* **Задание**: Перепишите исходный текст от «Надо сказать, что» до «по своему содержанию.», заменив «Рубцова» на «поэта».

Надо сказать, что застою сопутствовало все растущее пьянство. Это уже ни для кого не секрет. В те поры водка как бы входила прямо в кровь народа, она стала, к несчастью, привычнейшим и потому особенно опасным элементом быта. Эта страшная обыденность алкоголя невольно выразилась в ранних стихах Рубцова — «Другу» и некоторых других. Строка «Раскрывая с другом пол-литровки...» звучала слишком привычно, и с бравадой еще. А строка «Ты будешь водкой обеспечен...» тогда звучала, думаю, совсем не юмористически, как можно прочитать ее сейчас. В целом подобные стихи Рубцова могут быть вещественным доказательством и обвинительным актом тому времени (50—60-е годы) и тем людям, которые могли, но не повлияли на пьянство, на нравственность народную.

«Живу я в Ленинграде» публикуется впервые. Примыкает к трем предыдущим по своему содержанию.

«Гость». Его совершенные строки не нуждаются в комментарии. Разве что вспомнить тут слова поэта Юрия Кузнецова о «задавленности» поколения, родившегося в предвоенные годы («Книжное обозрение», 1987, № 40).

* **Предоставленные материалы**:
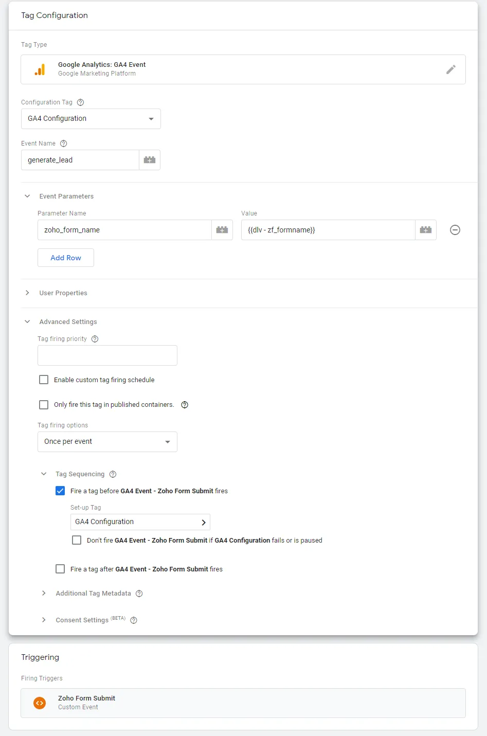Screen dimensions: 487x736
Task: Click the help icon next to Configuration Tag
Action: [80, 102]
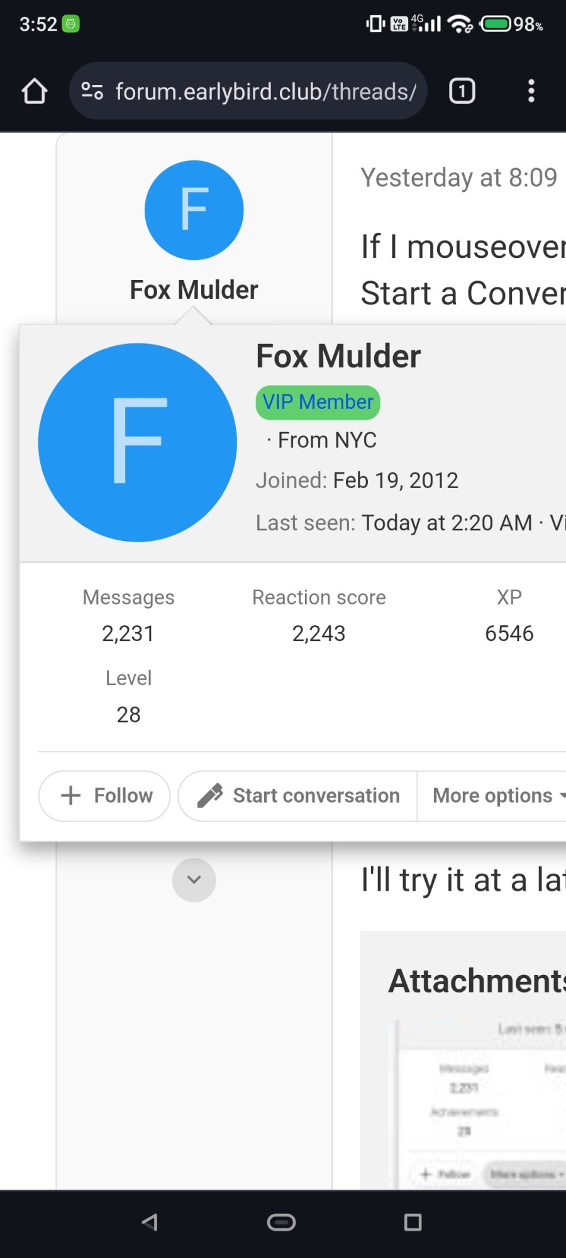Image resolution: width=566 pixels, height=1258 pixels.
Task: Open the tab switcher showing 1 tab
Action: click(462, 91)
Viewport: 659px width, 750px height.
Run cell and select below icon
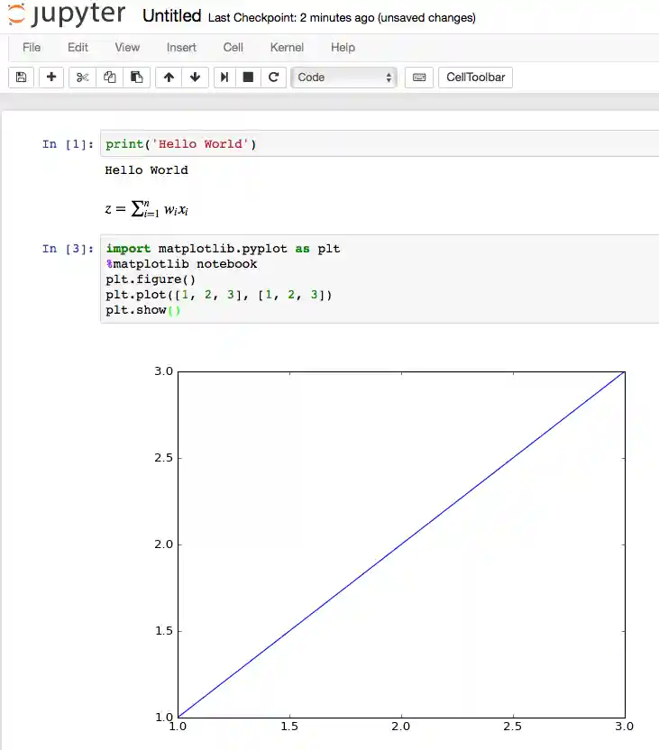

* **Ответ к заданию**:
Надо сказать, что застою сопутствовало все растущее пьянство. Это уже ни для кого не секрет. В те поры водка как бы входила прямо в кровь народа, она стала, к несчастью, привычнейшим и потому особенно опасным элементом быта. Эта страшная обыденность алкоголя невольно выразилась в ранних стихах поэта — «Другу» и некоторых других. Строка «Раскрывая с другом пол-литровки...» звучала слишком привычно, и с бравадой еще. А строка «Ты будешь водкой обеспечен...» тогда звучала, думаю, совсем не юмористически, как можно прочитать ее сейчас. В целом подобные стихи поэта могут быть вещественным доказательством и обвинительным актом тому времени (50—60-е годы) и тем людям, которые могли, но не повлияли на пьянство, на нравственность народную.

«Живу я в Ленинграде» публикуется впервые. Примыкает к трем предыдущим по своему содержанию.